***** Material provided *****

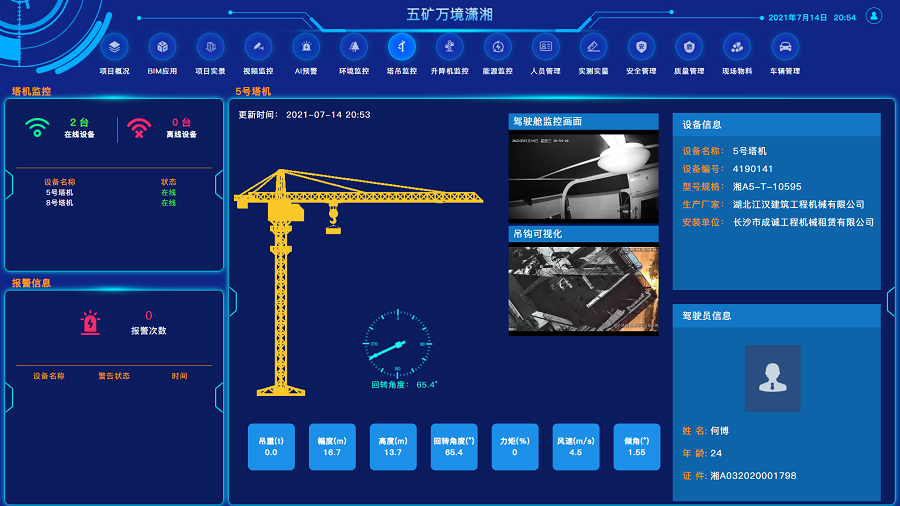Screen dimensions: 900x506
Task: Select the 车辆管理 vehicle management icon
Action: [x=785, y=47]
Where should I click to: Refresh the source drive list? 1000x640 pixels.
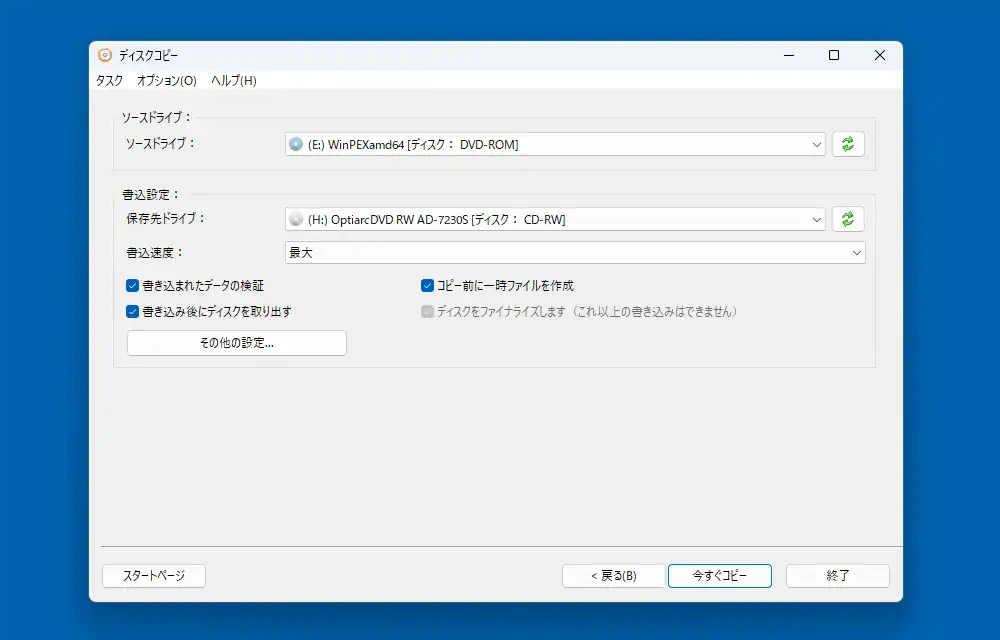pyautogui.click(x=848, y=144)
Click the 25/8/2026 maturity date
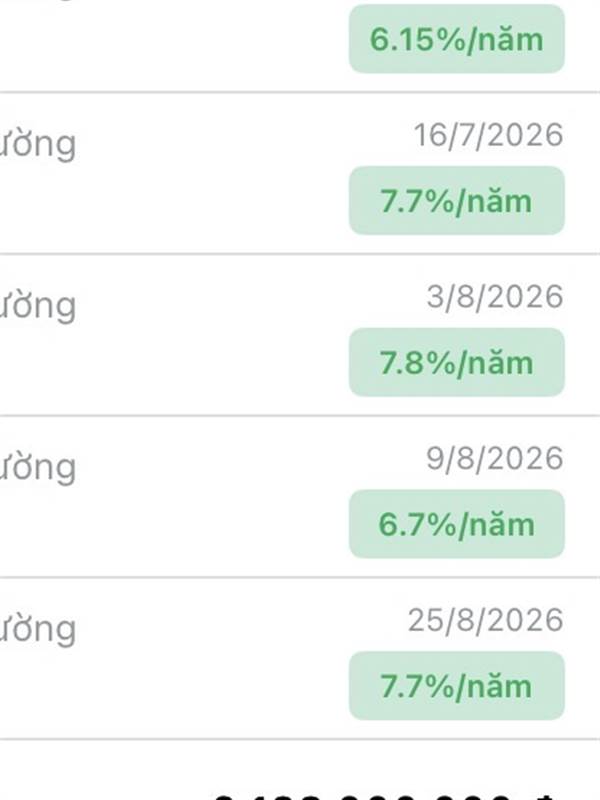This screenshot has width=600, height=800. point(485,621)
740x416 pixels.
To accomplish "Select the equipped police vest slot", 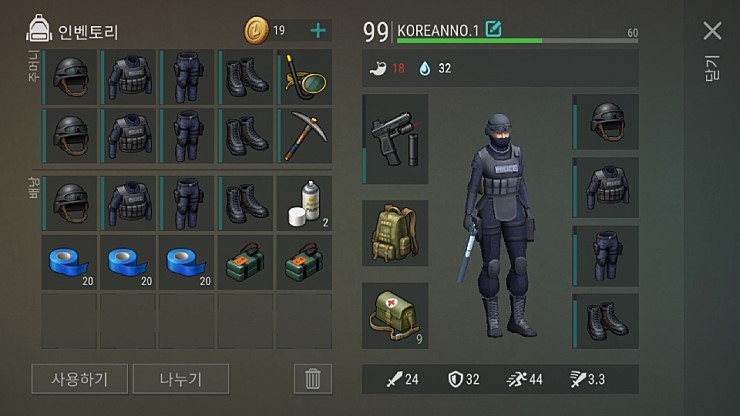I will tap(605, 187).
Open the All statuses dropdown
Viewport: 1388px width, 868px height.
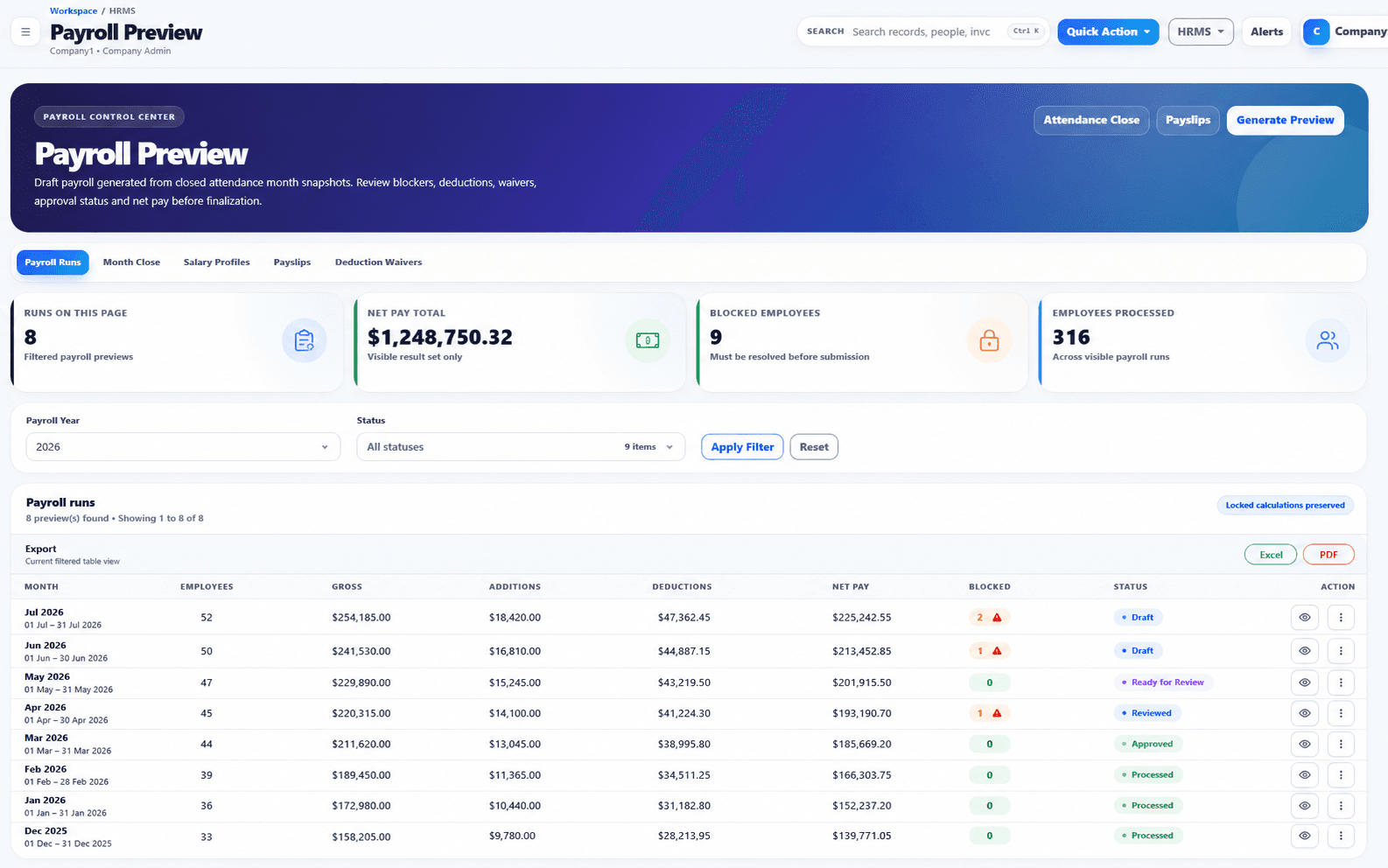(x=521, y=446)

*****

▸ Task prompt
Starting with the line that contains "Open the All statuses dropdown", repeat each line exactly through the last line of the data above, and nothing more; the pictures stay out.

▸ Answer to this task
Open the All statuses dropdown
Viewport: 1388px width, 868px height.
(x=521, y=446)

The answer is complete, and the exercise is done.